Aim of the exercise
From the line with "has width=752, height=373." through the line with "The height and width of the screenshot is (266, 299).", repeat the entries verbatim, both end lines included, and add nothing.

Collected data entries:

BEGIN

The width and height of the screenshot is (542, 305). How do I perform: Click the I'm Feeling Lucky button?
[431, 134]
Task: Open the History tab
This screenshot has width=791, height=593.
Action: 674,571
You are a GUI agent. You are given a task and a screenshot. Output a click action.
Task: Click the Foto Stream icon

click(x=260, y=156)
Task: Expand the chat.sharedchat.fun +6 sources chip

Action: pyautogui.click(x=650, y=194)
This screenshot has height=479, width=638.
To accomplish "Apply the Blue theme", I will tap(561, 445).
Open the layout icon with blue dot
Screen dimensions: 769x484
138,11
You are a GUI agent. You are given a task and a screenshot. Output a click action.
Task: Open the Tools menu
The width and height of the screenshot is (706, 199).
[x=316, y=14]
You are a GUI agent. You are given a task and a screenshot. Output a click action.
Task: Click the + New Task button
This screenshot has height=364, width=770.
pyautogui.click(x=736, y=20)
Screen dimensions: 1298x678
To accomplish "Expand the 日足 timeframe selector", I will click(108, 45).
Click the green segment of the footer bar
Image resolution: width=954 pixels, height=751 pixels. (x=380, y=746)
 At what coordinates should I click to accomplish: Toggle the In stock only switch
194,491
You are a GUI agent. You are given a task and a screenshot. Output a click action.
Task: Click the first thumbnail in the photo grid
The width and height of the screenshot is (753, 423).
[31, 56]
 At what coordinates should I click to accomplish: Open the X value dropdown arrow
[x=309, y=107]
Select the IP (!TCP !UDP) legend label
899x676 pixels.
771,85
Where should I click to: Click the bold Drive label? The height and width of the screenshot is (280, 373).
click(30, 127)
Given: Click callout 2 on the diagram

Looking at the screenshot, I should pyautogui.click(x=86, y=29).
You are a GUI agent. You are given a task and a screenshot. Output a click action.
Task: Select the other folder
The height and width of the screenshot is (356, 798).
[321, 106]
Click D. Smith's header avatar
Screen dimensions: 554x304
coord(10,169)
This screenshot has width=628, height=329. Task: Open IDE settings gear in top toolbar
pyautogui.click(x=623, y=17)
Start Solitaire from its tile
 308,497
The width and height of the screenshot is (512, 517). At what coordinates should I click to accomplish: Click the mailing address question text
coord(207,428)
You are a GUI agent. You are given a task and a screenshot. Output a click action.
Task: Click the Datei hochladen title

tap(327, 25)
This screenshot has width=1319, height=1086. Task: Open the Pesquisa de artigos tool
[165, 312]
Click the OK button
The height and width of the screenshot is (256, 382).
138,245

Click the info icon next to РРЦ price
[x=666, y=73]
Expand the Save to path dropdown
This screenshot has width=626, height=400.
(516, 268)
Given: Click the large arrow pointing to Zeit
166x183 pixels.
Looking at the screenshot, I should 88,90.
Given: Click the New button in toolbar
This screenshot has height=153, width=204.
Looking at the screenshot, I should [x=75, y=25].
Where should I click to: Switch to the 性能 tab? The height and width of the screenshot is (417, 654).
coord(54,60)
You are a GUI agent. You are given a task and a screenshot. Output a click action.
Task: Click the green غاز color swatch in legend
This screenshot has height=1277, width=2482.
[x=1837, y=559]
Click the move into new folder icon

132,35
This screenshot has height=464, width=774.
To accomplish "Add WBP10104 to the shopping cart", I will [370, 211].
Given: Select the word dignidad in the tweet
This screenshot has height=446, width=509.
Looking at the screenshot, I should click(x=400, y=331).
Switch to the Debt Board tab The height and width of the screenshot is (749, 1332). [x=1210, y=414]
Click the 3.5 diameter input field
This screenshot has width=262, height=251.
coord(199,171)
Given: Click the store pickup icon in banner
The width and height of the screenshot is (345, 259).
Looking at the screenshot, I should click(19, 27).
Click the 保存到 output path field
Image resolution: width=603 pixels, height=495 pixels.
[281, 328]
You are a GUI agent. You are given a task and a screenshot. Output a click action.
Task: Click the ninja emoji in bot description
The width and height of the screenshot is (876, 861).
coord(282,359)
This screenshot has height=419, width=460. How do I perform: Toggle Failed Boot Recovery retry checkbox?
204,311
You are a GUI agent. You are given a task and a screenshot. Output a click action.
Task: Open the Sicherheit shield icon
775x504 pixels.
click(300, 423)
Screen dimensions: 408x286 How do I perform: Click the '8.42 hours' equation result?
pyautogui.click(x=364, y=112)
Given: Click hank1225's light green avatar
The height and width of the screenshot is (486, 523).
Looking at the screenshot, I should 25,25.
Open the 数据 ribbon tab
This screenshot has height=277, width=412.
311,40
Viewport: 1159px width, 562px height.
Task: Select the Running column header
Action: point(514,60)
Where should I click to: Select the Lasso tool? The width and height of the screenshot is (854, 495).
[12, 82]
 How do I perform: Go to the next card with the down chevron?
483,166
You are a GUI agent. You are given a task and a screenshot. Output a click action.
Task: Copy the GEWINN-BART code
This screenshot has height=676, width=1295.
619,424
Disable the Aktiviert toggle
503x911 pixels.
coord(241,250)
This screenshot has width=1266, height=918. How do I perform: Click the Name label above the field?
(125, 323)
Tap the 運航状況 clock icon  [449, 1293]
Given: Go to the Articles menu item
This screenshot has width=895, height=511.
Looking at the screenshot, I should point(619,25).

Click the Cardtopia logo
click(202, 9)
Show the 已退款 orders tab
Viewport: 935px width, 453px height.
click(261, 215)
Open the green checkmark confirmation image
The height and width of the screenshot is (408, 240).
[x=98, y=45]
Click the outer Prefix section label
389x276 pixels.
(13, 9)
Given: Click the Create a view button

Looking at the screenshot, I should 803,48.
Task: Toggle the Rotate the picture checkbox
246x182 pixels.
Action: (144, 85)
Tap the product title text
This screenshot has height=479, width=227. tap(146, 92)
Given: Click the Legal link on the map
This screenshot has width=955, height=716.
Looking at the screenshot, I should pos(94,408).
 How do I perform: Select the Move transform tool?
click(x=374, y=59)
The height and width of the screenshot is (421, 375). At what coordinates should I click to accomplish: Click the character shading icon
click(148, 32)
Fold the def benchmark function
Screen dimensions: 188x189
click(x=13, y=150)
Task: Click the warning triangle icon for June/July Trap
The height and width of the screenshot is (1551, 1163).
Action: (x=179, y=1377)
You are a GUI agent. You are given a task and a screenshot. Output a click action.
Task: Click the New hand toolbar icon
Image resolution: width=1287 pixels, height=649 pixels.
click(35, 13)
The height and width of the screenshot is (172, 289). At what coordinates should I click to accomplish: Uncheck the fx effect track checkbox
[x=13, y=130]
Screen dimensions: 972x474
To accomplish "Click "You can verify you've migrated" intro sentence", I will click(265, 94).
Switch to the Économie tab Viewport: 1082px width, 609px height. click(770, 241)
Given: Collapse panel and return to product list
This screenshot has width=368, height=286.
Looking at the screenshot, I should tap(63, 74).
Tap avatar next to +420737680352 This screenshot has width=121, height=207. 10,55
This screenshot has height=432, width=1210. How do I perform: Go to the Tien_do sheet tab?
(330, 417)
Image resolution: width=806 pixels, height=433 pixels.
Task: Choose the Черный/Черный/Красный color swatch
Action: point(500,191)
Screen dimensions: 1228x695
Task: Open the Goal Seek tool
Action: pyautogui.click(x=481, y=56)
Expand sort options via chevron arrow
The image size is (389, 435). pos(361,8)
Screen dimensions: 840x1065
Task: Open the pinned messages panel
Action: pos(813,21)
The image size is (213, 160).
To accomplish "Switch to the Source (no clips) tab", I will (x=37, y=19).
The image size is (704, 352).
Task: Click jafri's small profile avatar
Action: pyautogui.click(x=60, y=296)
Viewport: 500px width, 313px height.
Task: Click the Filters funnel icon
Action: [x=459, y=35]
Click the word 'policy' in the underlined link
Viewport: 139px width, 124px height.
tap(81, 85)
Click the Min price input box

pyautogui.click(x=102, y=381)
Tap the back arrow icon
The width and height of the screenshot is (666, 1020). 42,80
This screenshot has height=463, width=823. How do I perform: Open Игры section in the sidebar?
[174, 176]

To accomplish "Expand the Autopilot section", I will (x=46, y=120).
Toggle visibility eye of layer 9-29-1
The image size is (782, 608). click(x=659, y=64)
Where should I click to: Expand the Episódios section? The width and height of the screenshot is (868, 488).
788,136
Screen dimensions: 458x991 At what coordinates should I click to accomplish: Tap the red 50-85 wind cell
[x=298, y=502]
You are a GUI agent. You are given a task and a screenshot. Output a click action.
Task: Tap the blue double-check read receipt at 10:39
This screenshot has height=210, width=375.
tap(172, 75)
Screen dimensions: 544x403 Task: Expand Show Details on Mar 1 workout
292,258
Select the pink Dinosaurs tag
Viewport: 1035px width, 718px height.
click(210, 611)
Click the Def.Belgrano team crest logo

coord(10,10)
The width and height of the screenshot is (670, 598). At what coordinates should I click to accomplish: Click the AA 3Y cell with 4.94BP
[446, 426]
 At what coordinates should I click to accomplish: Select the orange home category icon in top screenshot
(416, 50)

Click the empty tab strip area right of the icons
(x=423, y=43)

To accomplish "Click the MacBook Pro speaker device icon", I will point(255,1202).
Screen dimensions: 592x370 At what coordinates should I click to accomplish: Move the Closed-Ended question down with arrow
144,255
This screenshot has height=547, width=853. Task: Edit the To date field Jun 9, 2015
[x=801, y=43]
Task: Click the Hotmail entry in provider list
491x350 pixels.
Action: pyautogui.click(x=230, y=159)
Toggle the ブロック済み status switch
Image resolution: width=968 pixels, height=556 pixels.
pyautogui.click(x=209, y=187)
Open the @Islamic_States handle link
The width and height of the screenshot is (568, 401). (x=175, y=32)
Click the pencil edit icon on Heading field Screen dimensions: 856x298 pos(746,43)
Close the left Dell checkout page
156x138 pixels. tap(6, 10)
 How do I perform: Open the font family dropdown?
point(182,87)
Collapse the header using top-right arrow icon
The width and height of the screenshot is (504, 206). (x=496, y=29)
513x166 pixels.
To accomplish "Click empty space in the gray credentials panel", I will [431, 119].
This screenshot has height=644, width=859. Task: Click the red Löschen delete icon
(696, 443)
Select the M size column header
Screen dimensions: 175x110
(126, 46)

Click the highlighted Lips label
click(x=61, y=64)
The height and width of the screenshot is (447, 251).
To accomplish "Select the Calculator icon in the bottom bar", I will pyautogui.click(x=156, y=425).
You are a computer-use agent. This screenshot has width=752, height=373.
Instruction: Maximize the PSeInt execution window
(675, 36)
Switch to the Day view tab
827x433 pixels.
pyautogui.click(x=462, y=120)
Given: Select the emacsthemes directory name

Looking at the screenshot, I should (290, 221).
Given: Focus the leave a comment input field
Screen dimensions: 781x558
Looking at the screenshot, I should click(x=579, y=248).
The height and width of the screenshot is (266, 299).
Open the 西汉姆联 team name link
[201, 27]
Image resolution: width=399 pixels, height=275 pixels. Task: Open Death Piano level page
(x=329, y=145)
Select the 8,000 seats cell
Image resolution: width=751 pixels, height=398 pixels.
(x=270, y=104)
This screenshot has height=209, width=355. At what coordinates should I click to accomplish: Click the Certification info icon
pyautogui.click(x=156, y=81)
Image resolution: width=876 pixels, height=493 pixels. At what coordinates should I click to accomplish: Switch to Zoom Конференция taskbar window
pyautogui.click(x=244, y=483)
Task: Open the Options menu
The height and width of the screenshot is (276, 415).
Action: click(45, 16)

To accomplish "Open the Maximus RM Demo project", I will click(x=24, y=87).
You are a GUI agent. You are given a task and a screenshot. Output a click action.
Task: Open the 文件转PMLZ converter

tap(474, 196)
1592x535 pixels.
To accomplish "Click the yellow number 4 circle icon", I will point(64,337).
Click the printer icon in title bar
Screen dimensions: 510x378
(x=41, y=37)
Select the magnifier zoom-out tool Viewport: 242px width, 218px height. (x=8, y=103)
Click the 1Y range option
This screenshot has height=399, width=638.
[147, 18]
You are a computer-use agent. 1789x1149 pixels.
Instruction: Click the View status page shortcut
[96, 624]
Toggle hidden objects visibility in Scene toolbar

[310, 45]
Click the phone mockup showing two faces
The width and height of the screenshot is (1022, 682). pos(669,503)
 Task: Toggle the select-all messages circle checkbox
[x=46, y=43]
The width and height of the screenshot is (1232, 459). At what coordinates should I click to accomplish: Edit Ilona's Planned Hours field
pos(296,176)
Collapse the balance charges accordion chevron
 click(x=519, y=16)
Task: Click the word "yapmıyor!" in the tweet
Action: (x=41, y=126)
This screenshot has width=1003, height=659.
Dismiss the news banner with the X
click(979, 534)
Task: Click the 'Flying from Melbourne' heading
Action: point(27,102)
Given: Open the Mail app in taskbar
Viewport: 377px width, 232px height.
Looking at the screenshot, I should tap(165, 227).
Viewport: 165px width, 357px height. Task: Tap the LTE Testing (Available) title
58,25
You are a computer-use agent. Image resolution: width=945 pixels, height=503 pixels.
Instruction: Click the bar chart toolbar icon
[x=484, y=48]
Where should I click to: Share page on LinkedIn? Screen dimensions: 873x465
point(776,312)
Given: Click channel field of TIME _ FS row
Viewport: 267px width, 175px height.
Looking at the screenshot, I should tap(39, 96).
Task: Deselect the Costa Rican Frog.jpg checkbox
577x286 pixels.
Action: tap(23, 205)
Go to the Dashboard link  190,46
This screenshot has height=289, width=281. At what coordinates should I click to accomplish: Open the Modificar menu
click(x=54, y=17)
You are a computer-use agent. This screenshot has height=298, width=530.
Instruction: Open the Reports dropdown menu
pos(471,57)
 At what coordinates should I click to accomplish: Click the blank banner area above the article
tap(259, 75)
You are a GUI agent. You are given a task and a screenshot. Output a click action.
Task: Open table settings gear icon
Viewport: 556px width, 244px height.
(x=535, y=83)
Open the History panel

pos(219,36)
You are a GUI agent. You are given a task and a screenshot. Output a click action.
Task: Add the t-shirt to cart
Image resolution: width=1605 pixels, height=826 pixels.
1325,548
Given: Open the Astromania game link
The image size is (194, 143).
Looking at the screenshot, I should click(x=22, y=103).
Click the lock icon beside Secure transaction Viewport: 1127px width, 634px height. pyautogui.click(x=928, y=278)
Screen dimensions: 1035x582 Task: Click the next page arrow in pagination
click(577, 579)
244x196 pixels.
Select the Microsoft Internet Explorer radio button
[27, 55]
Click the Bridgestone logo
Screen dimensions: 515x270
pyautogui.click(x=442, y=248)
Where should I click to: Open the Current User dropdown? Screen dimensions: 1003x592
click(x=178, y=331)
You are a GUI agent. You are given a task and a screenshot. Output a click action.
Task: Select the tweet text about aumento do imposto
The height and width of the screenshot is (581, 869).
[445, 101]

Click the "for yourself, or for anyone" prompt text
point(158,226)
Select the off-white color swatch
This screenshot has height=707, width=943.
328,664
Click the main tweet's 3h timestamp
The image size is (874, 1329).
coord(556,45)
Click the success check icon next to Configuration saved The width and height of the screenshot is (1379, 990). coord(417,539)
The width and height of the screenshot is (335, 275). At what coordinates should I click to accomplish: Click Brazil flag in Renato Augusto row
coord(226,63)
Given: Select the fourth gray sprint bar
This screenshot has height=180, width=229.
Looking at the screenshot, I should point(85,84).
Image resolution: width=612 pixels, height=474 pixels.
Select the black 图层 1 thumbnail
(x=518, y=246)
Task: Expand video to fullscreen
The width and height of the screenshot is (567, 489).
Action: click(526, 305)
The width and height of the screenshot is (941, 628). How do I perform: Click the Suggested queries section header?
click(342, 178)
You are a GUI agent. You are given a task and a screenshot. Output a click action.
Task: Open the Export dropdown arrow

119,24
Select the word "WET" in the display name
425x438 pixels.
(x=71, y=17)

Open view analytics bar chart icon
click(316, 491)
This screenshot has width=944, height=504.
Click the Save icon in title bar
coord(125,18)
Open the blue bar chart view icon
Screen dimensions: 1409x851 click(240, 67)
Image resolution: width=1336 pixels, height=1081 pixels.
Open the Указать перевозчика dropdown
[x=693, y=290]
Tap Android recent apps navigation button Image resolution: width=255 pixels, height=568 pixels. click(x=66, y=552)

END

Written answer
You are a computer-use agent. This screenshot has width=752, height=373.
Instruction: Maximize the PSeInt execution window
(675, 36)
Switch to the Day view tab
827x433 pixels.
pyautogui.click(x=462, y=120)
Given: Select the emacsthemes directory name

Looking at the screenshot, I should (290, 221).
Given: Focus the leave a comment input field
Screen dimensions: 781x558
Looking at the screenshot, I should click(x=579, y=248).
The height and width of the screenshot is (266, 299).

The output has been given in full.